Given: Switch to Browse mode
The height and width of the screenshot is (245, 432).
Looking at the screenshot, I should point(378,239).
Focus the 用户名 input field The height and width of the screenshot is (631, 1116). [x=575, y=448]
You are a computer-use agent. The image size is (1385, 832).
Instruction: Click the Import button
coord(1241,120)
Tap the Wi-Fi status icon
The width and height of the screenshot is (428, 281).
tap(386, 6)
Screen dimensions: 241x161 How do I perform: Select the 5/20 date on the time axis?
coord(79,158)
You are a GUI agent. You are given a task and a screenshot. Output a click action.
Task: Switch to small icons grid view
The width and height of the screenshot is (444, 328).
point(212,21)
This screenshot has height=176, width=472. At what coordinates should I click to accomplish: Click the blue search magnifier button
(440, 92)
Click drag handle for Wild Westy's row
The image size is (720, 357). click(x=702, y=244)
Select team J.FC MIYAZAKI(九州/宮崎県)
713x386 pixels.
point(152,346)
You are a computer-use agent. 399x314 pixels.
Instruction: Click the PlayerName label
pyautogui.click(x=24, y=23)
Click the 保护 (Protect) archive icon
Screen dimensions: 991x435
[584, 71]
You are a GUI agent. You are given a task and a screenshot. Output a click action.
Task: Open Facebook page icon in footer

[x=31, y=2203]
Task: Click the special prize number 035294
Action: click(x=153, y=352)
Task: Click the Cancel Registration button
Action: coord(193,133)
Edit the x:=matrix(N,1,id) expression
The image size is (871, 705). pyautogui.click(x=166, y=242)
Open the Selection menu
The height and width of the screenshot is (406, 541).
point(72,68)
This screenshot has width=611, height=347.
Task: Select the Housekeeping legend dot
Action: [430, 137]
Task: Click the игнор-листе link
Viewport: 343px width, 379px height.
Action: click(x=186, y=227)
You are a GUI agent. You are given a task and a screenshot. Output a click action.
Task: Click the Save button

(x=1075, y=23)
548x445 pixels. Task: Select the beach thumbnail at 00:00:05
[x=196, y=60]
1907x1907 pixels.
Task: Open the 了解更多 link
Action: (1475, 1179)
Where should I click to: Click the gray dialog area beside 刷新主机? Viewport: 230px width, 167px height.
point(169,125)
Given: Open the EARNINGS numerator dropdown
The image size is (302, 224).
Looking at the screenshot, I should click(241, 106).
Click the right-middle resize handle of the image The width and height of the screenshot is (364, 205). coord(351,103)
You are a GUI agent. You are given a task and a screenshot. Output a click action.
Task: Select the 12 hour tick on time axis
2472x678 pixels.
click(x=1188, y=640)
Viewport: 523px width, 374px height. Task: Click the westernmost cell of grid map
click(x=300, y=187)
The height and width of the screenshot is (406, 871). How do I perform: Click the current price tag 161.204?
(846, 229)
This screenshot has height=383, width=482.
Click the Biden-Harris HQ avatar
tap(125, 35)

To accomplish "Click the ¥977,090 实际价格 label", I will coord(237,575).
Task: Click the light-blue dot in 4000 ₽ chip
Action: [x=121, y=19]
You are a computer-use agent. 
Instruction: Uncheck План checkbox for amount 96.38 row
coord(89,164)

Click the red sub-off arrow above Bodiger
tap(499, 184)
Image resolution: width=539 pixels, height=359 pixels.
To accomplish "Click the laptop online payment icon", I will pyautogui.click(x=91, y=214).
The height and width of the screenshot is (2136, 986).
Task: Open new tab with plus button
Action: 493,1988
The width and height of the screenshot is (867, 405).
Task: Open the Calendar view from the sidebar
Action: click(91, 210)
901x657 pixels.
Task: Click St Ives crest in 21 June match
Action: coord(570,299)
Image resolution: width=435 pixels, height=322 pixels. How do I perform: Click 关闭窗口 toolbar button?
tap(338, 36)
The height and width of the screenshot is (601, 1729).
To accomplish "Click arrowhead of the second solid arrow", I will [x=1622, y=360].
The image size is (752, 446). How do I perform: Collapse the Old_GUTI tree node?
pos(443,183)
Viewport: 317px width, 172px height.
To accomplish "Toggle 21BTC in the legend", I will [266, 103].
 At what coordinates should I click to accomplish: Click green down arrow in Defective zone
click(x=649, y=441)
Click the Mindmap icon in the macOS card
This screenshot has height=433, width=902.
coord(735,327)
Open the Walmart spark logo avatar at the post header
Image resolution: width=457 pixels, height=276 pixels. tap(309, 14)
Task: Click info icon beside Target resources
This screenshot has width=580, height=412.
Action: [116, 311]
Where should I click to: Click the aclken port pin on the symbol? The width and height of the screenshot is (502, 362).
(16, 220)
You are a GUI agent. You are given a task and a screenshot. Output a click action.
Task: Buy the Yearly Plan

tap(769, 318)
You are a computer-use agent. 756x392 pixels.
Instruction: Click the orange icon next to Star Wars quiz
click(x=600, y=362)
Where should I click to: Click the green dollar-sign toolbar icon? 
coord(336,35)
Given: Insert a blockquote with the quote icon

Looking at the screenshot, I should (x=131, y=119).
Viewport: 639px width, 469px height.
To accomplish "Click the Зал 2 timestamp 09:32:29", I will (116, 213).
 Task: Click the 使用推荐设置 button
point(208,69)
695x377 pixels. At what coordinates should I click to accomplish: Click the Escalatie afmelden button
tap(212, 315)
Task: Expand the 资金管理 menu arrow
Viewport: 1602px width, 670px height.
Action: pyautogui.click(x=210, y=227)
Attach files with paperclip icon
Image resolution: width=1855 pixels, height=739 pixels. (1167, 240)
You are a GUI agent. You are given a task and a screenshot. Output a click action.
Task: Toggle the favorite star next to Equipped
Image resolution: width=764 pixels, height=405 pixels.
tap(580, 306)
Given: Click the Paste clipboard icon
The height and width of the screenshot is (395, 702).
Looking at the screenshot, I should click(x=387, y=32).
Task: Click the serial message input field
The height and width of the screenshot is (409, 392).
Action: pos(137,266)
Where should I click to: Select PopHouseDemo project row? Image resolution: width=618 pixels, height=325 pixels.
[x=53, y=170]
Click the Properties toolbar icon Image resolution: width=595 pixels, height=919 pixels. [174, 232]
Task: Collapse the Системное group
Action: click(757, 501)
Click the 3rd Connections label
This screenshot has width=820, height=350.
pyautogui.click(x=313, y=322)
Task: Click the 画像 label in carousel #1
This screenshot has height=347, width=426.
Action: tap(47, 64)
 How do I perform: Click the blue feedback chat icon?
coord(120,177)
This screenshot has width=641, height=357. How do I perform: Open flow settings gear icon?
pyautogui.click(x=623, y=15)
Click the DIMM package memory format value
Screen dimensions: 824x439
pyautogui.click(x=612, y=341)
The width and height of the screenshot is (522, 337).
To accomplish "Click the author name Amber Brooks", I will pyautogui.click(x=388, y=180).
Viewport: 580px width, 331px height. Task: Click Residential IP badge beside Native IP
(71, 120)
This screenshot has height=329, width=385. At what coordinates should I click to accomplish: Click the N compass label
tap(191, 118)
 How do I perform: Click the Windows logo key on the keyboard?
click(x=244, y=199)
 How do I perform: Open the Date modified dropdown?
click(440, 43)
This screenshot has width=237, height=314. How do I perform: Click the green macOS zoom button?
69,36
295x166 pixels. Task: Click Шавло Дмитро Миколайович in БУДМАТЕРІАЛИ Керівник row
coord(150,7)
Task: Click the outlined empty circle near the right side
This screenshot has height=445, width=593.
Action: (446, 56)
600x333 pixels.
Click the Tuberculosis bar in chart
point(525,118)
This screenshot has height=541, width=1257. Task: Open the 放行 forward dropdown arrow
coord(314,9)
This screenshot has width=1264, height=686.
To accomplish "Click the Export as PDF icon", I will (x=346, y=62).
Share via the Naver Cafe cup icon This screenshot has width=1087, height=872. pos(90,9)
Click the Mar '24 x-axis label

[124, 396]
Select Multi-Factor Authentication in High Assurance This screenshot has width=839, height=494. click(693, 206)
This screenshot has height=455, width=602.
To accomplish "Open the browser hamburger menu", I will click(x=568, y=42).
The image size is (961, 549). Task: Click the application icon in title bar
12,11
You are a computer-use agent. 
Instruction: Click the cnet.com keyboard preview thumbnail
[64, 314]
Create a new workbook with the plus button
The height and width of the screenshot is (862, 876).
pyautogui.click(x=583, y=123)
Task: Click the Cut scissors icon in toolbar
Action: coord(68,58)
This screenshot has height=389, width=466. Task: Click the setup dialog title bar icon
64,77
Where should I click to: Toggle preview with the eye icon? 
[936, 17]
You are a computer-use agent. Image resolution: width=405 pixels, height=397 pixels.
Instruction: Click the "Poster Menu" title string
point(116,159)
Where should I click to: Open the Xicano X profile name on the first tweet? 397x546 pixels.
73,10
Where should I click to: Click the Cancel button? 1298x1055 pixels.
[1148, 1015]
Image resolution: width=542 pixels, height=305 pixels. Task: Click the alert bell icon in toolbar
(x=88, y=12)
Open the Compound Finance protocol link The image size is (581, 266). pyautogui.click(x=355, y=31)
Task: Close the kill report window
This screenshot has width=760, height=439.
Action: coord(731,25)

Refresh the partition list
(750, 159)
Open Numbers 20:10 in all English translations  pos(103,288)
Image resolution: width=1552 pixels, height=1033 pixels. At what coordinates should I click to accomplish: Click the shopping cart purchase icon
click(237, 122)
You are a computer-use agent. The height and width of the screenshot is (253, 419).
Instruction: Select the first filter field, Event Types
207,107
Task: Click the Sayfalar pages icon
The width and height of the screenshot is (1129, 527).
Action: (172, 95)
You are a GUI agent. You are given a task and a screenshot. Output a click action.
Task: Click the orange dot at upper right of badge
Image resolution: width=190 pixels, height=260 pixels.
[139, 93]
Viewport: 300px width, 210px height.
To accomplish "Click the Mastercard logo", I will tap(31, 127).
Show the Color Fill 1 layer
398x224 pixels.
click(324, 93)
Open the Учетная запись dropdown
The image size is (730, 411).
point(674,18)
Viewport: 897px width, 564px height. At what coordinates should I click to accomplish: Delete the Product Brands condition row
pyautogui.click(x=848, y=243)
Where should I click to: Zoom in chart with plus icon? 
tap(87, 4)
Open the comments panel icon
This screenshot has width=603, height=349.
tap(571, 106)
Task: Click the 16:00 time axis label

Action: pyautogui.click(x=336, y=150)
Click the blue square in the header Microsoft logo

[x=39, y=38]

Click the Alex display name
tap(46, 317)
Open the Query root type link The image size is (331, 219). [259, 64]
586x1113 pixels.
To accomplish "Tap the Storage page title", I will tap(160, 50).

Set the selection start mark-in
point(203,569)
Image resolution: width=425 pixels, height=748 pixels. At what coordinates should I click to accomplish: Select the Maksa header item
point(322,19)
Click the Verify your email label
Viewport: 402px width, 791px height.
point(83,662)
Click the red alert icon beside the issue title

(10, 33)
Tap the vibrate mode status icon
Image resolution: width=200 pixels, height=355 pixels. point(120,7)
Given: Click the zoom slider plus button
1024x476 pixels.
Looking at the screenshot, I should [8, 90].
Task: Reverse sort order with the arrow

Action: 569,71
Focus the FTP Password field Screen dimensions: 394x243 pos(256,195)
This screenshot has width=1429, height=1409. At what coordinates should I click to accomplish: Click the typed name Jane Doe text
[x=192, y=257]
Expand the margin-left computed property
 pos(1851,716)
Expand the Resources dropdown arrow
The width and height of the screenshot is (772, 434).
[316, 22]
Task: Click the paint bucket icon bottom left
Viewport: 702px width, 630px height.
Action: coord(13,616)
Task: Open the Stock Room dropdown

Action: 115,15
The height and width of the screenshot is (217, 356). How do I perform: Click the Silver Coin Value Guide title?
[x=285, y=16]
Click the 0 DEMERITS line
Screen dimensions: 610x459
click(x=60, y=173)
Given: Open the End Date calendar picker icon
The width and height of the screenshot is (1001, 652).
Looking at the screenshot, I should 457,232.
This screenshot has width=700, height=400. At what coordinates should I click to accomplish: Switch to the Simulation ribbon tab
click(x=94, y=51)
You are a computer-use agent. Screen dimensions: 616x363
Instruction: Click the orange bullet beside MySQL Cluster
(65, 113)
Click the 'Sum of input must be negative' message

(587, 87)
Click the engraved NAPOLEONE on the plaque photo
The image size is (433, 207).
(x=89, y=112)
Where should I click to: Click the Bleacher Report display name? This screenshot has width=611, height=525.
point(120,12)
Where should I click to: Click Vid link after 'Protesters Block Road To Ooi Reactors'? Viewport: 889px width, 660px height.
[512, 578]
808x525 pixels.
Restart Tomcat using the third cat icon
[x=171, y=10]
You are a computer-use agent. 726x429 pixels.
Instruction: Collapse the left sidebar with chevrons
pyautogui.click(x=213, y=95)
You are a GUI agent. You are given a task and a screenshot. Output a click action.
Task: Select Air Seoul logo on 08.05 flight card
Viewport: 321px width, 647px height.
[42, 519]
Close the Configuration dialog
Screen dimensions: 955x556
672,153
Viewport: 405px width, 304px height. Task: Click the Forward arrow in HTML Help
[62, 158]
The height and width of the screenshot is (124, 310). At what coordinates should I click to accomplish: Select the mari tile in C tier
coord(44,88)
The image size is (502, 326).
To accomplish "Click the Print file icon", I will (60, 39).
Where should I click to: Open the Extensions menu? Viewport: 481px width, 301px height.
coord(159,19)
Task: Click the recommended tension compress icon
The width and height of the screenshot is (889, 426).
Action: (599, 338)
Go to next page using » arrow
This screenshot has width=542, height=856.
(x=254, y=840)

————

What you have to do:
Please copy the lines in the records above between the one holding "1024x476 pixels." and the one holding "Close the Configuration dialog", inclusive, exactly and with no other line.

Written response:
1024x476 pixels.
Looking at the screenshot, I should [8, 90].
Task: Reverse sort order with the arrow

Action: 569,71
Focus the FTP Password field Screen dimensions: 394x243 pos(256,195)
This screenshot has width=1429, height=1409. At what coordinates should I click to accomplish: Click the typed name Jane Doe text
[x=192, y=257]
Expand the margin-left computed property
 pos(1851,716)
Expand the Resources dropdown arrow
The width and height of the screenshot is (772, 434).
[316, 22]
Task: Click the paint bucket icon bottom left
Viewport: 702px width, 630px height.
Action: coord(13,616)
Task: Open the Stock Room dropdown

Action: 115,15
The height and width of the screenshot is (217, 356). How do I perform: Click the Silver Coin Value Guide title?
[x=285, y=16]
Click the 0 DEMERITS line
Screen dimensions: 610x459
click(x=60, y=173)
Given: Open the End Date calendar picker icon
The width and height of the screenshot is (1001, 652).
Looking at the screenshot, I should 457,232.
This screenshot has width=700, height=400. At what coordinates should I click to accomplish: Switch to the Simulation ribbon tab
click(x=94, y=51)
You are a computer-use agent. Screen dimensions: 616x363
Instruction: Click the orange bullet beside MySQL Cluster
(65, 113)
Click the 'Sum of input must be negative' message

(587, 87)
Click the engraved NAPOLEONE on the plaque photo
The image size is (433, 207).
(x=89, y=112)
Where should I click to: Click the Bleacher Report display name? This screenshot has width=611, height=525.
point(120,12)
Where should I click to: Click Vid link after 'Protesters Block Road To Ooi Reactors'? Viewport: 889px width, 660px height.
[512, 578]
808x525 pixels.
Restart Tomcat using the third cat icon
[x=171, y=10]
You are a computer-use agent. 726x429 pixels.
Instruction: Collapse the left sidebar with chevrons
pyautogui.click(x=213, y=95)
You are a GUI agent. You are given a task and a screenshot. Output a click action.
Task: Select Air Seoul logo on 08.05 flight card
Viewport: 321px width, 647px height.
[42, 519]
Close the Configuration dialog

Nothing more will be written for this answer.